At this point, return your water in the canner back to a rolling boil.
Using a long utensil (I prefer a plastic chopstick), remove all the air bubbles from the jar.
Clean the rim of the jar very well with a hot damp rag.
Place a clean lid on the jar. Add a ring, and tighten to fingertip tight.
Using canning tongs, gently place your jars in the canner. Put the lid on, and set your timer. Pro tip: the water must return to a boil in the canner before you can start the timer.

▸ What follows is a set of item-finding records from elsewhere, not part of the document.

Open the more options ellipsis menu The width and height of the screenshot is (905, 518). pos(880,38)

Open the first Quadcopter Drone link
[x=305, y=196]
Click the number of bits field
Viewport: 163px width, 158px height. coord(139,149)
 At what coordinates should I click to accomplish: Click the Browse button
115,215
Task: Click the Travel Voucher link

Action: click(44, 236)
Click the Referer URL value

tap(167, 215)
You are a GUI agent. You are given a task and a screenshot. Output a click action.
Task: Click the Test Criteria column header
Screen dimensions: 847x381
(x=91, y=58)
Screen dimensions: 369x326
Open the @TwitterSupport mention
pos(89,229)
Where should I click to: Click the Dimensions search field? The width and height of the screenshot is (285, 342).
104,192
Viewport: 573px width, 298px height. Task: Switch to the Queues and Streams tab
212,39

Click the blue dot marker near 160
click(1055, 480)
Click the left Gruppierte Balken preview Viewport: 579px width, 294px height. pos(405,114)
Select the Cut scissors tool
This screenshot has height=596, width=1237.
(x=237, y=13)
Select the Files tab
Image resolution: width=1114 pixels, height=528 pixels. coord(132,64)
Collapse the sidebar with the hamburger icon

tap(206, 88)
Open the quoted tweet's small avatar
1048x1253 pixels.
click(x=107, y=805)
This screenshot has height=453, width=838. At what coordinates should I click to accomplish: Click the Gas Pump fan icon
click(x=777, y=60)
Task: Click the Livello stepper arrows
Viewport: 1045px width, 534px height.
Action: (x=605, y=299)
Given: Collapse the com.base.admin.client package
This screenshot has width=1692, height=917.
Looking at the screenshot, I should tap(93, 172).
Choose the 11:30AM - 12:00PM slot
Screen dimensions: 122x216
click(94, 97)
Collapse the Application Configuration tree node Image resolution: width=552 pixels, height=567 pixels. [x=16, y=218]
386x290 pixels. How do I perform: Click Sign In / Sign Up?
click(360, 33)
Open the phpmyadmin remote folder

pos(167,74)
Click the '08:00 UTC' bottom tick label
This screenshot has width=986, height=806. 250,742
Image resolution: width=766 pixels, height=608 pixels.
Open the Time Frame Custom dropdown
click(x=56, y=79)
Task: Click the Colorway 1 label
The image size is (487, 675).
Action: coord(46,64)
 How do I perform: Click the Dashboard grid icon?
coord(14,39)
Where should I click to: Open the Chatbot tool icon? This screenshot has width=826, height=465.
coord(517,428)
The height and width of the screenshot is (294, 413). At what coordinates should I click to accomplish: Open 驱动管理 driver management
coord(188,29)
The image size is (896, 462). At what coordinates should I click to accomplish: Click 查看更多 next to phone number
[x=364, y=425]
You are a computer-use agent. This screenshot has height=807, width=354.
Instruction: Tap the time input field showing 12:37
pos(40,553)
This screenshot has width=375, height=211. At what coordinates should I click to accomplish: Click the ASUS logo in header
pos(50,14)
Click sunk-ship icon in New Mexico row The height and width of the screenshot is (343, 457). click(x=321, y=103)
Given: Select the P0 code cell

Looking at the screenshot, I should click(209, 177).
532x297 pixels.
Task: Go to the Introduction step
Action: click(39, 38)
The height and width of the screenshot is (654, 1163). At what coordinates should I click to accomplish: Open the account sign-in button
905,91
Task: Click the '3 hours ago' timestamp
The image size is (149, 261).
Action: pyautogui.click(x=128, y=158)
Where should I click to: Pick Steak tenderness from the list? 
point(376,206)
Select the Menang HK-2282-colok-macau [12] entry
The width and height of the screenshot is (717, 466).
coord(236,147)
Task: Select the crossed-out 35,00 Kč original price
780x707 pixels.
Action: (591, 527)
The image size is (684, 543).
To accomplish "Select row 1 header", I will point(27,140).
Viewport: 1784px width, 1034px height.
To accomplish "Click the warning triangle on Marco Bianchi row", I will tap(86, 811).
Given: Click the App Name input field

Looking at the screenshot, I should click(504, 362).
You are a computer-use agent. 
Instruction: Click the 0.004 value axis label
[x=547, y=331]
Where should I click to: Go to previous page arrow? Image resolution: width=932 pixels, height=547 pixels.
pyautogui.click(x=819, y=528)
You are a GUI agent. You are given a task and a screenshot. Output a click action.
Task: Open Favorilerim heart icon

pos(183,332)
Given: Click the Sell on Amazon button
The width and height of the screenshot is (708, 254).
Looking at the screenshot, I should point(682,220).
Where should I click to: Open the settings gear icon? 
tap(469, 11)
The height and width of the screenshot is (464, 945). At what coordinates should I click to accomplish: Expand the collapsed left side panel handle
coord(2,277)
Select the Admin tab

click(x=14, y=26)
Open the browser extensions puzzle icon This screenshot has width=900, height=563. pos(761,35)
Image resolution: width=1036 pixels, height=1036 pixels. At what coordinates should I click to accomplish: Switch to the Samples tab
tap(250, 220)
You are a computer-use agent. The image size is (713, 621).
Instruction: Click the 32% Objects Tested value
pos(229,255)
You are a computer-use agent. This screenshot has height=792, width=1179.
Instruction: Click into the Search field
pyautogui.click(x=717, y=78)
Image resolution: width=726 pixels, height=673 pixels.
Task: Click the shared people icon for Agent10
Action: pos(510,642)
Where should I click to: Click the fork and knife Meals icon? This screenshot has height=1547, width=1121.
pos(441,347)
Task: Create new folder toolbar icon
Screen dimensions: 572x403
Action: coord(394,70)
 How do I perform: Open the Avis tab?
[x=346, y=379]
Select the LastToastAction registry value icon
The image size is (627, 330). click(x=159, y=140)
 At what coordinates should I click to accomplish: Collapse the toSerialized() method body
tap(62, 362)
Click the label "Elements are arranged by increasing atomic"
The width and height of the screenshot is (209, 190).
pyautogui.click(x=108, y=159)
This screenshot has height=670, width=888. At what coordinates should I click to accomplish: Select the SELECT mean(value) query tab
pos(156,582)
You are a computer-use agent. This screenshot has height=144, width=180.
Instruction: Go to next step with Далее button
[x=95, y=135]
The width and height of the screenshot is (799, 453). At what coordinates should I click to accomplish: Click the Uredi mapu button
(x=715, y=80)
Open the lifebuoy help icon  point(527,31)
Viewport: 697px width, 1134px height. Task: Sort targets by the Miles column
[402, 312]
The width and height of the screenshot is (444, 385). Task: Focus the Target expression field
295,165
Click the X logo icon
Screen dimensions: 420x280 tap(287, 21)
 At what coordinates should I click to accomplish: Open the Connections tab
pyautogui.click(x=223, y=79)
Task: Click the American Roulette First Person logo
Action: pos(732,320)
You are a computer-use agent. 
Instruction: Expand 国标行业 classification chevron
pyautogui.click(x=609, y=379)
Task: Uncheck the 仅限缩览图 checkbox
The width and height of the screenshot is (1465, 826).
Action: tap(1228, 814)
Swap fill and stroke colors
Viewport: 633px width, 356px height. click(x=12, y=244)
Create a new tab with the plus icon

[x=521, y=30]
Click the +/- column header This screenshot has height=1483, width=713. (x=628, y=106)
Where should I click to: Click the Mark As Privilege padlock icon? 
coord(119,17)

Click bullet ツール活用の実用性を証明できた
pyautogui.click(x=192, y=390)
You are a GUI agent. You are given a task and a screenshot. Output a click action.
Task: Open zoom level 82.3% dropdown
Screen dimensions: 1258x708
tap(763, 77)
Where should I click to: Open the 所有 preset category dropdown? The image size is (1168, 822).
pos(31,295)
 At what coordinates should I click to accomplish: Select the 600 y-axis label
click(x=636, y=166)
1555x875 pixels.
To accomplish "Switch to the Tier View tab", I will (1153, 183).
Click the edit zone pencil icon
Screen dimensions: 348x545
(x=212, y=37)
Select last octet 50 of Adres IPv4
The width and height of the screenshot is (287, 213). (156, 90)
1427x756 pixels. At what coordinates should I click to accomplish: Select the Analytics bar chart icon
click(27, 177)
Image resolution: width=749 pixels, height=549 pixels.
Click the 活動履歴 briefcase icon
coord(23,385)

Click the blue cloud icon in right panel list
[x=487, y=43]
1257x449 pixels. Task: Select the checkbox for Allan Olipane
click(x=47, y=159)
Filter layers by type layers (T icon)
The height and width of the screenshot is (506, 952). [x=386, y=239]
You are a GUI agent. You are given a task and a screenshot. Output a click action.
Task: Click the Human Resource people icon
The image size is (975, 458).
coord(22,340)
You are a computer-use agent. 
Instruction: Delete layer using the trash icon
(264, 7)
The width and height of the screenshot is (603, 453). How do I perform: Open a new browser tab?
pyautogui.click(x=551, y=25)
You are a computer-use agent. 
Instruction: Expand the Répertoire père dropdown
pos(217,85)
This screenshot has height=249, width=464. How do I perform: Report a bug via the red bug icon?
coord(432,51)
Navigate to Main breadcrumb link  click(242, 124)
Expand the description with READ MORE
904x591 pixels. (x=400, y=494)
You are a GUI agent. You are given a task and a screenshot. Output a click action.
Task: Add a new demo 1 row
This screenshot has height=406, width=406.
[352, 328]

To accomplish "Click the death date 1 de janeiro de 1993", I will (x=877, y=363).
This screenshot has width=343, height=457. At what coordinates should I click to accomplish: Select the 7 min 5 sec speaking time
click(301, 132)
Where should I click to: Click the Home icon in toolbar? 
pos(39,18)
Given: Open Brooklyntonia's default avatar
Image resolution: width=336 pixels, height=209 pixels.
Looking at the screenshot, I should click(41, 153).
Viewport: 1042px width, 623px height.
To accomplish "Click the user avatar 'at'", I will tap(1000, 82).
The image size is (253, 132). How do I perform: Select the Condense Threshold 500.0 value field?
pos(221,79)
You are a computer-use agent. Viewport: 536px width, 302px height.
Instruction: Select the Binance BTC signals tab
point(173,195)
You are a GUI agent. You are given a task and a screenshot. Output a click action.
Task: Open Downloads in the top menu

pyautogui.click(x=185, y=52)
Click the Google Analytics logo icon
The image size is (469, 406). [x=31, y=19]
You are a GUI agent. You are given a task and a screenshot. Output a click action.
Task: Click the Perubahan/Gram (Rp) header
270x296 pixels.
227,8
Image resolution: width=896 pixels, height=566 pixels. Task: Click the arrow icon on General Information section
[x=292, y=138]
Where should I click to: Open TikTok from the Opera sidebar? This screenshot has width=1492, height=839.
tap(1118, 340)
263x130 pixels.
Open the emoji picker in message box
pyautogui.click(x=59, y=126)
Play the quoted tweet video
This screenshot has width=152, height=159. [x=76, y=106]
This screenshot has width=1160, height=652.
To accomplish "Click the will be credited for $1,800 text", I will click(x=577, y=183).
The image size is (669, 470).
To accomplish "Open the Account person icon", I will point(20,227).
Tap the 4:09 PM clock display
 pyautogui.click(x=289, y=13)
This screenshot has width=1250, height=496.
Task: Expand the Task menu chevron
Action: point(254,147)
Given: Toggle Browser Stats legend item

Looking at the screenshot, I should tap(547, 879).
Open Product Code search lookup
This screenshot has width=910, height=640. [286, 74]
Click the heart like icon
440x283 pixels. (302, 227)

Process HOT PACK pints and quarts based on the elevation guide below:*0-1,000 ft – Pints =20 min Quarts =25 min*1,001-3,000 ft – Pints =25 min Quarts =30 min*3,001-6,000 ft – Pints =30 min Quarts =35 min*6,000 ft+ – Pints =35 min Quarts =40 min
Process RAW PACK pints and quarts based on the elevation guide below:*0-1,000 ft – Pints =25 min Quarts =30 min*1,001-3,000 ft – Pints =30 min Quarts =35 min*3,001-6,000 ft – Pints =35 min Quarts =40 min6,000 ft+ – Pints =40 min Quarts =45 min
Once the peaches have processed for the appropriate amount of time, remove the canner from the burner, and carefully remove the lid of the canner (Pro tip: use oven mitts to take the lid off because the steam is super hot).
Using canning tongs, carefully remove the jars, and place them on a thick towel in a place where they can be undisturbed for 12 hours.
After the jars have rested for about 12 hours, press down in the middle of each lid. If it "gives" at all, the jar didn't seal. Either enjoy it that day, put it in the fridge, or reprocess it.
Notes
If you’re planning to can multiple batches of peaches all at once, I use my crockpot to create and keep the syrup hot. It frees up space on the stove.
Once the jars have sealed, remove the rings. Label and store sealed jars in a cool (best results are 50-70˚F) dark place for up to 12-18 months.